Le opere messe a confronto fanno parte della collezione della Galleria capitolina e della Fondazione Magnani Rocca e comprendono, oltre agli autori già citati, anche le sculture di Giacomo Manzù, e altri celebri nomi come Renato Guttuso, Giuseppe Capogrossi, Mario Mafai, Toti Scialoja, Carlo Carrà. Si comincia dagli anni Venti e si prosegue fino agli anni Sessanta, per terminare con le ricerche informali di Alberto Burri, con il Sacco del 1954.
Alla figura del mecenate Luigi Magnani, padre dell’omonima fondazione, profondo conoscitore dell’arte, oltre che scrittore e musicologo, la mostra dedica una sezione documentaria con scritti e corrispondenze.

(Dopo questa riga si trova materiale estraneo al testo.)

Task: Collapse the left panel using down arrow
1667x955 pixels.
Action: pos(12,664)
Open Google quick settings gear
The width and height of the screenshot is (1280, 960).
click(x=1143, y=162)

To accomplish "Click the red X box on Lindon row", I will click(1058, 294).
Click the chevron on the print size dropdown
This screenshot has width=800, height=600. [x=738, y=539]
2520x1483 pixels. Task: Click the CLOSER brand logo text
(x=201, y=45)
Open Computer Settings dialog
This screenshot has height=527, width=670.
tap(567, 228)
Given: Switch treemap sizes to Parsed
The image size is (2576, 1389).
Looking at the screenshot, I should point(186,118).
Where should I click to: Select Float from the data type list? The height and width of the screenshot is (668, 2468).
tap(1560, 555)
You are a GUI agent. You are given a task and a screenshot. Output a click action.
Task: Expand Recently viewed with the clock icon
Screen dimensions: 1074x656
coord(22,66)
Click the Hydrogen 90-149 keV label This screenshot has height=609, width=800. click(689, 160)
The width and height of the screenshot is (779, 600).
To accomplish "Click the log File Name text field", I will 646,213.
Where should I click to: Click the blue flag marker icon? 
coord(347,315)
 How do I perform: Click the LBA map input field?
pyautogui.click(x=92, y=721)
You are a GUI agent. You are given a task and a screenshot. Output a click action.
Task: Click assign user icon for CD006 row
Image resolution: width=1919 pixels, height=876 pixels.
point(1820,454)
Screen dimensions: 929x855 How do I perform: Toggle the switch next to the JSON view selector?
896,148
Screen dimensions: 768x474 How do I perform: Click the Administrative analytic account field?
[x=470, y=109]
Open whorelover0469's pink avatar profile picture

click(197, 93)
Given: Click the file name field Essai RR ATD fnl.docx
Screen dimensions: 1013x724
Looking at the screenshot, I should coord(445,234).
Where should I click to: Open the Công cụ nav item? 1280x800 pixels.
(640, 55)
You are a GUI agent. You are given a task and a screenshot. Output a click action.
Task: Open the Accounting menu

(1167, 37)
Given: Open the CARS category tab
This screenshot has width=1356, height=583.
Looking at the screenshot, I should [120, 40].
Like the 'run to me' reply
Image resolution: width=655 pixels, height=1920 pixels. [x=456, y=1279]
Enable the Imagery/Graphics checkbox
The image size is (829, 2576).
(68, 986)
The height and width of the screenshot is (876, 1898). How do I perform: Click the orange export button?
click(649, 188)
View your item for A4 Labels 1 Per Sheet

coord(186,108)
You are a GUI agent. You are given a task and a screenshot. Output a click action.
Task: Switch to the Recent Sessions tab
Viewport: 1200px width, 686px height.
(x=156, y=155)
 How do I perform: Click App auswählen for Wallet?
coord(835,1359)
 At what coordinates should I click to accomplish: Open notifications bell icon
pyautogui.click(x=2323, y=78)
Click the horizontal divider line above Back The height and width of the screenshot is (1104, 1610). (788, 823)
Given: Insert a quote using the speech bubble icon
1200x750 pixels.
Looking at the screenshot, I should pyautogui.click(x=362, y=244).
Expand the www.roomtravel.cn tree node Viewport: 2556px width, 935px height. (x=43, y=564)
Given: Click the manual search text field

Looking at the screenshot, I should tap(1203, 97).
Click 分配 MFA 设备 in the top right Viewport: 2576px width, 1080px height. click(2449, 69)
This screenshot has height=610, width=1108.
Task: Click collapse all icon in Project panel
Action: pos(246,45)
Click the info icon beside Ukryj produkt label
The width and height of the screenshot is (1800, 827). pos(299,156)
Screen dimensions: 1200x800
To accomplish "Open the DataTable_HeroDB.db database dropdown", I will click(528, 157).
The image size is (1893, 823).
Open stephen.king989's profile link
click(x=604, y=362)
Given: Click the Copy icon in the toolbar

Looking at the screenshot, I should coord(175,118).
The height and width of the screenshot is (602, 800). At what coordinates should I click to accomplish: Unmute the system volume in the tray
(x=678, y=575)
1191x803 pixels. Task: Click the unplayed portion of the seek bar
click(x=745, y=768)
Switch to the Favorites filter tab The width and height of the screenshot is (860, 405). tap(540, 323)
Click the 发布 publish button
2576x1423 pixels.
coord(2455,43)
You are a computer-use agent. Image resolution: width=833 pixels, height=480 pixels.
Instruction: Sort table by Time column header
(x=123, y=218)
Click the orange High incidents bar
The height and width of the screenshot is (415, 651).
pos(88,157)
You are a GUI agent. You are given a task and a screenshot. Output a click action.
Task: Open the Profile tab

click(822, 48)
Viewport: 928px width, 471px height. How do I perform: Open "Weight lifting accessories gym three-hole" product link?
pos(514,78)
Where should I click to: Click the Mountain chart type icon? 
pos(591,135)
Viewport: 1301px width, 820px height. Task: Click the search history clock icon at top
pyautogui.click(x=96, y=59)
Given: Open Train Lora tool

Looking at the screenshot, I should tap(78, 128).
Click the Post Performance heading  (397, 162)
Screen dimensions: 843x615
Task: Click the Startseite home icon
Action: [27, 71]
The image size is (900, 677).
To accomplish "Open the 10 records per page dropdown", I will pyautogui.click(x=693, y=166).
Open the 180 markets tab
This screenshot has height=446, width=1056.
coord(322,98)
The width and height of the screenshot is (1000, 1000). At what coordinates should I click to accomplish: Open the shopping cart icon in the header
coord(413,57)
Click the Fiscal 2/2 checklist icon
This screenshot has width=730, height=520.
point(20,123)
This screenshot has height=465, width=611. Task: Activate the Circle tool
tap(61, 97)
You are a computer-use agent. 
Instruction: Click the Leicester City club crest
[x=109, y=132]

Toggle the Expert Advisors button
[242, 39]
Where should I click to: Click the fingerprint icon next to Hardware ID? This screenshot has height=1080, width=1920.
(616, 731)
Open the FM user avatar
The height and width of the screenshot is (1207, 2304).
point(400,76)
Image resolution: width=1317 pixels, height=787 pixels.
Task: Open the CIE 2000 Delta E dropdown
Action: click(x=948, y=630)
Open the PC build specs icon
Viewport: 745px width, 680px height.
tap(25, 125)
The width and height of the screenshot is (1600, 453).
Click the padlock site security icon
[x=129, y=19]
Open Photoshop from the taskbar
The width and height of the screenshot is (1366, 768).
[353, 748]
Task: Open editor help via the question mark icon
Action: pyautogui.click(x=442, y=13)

Alle affinità tra le opere, si aggiunge quella tra pittura e musica poiché la visita ha un sottofondo musicale in cui si alternano brani di Ottorino Respighi, Debussy ed altri ancora, fino al compositore estone di musica contemporanea Arvo Pärt.
Visitabile fino al 13 marzo 2016 alla Galleria di via Crispi, è un evento assolutamente imperdibile per gli appassionati della cultura e dell’arte moderna e contemporanea.